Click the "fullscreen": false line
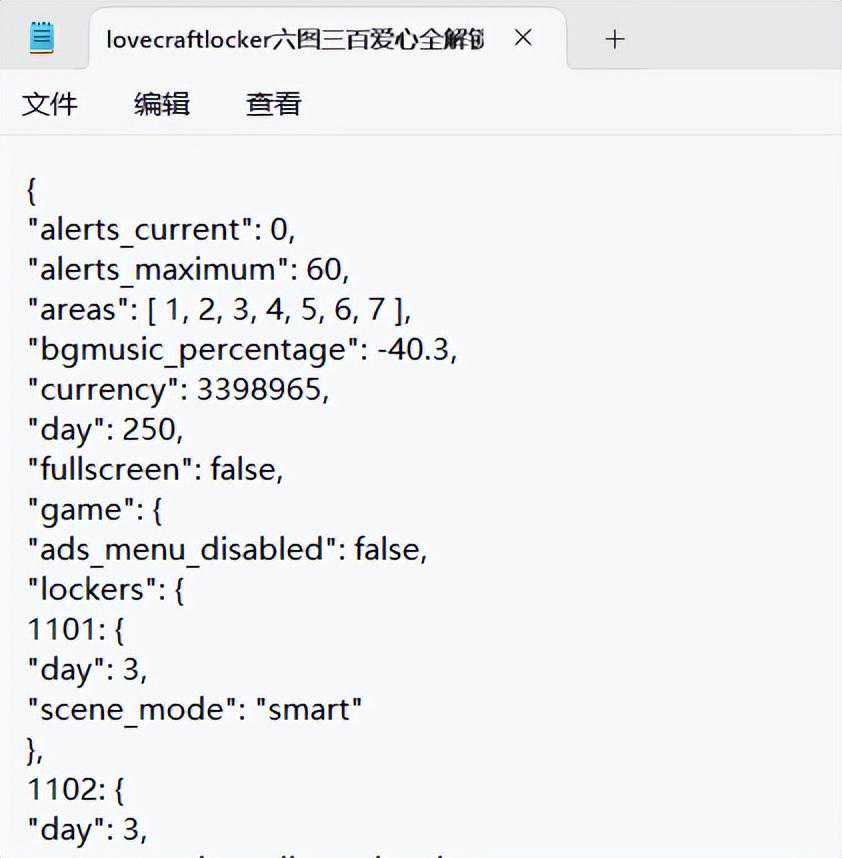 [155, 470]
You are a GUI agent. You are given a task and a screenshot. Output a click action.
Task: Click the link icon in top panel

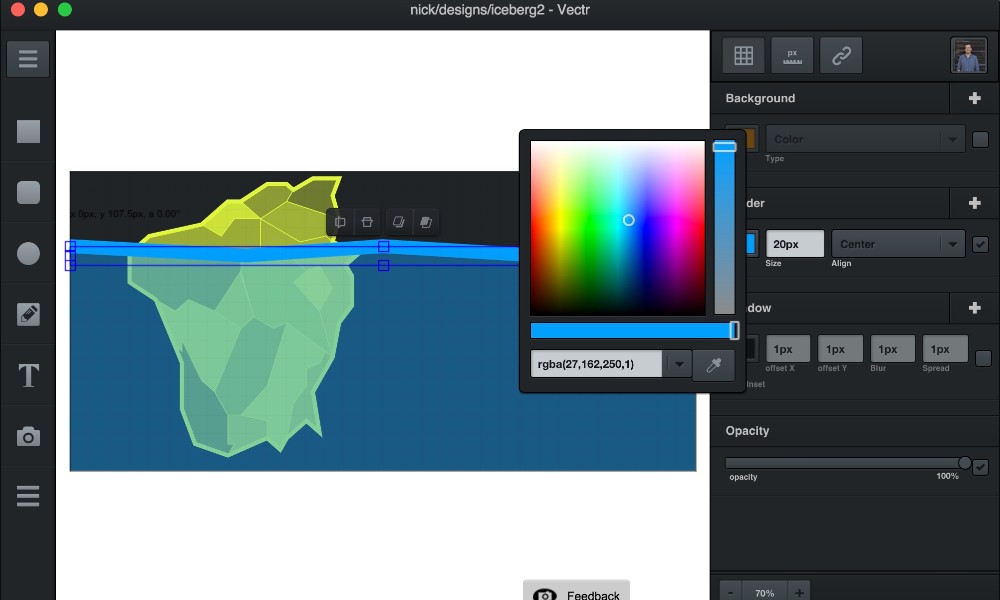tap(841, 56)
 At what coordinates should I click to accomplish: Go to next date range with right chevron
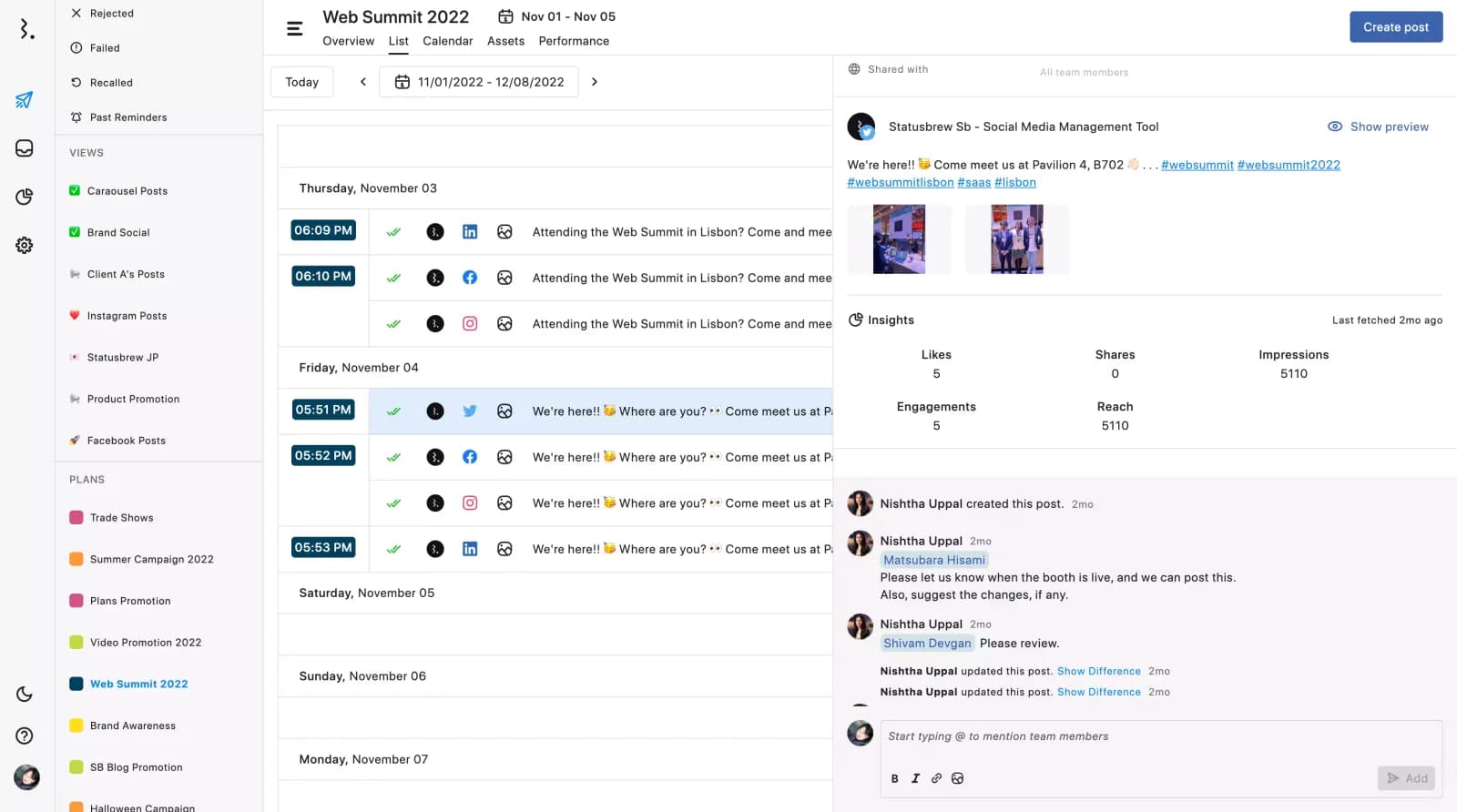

__What you need to do__.
The listing above should be transcribed word for word, with its pictures left out.

__Response to the task__.
Click the "fullscreen": false line
 [155, 470]
You are a GUI agent. You are given a task and a screenshot. Output a click action.
Task: Click the link icon in top panel

tap(841, 56)
 At what coordinates should I click to accomplish: Go to next date range with right chevron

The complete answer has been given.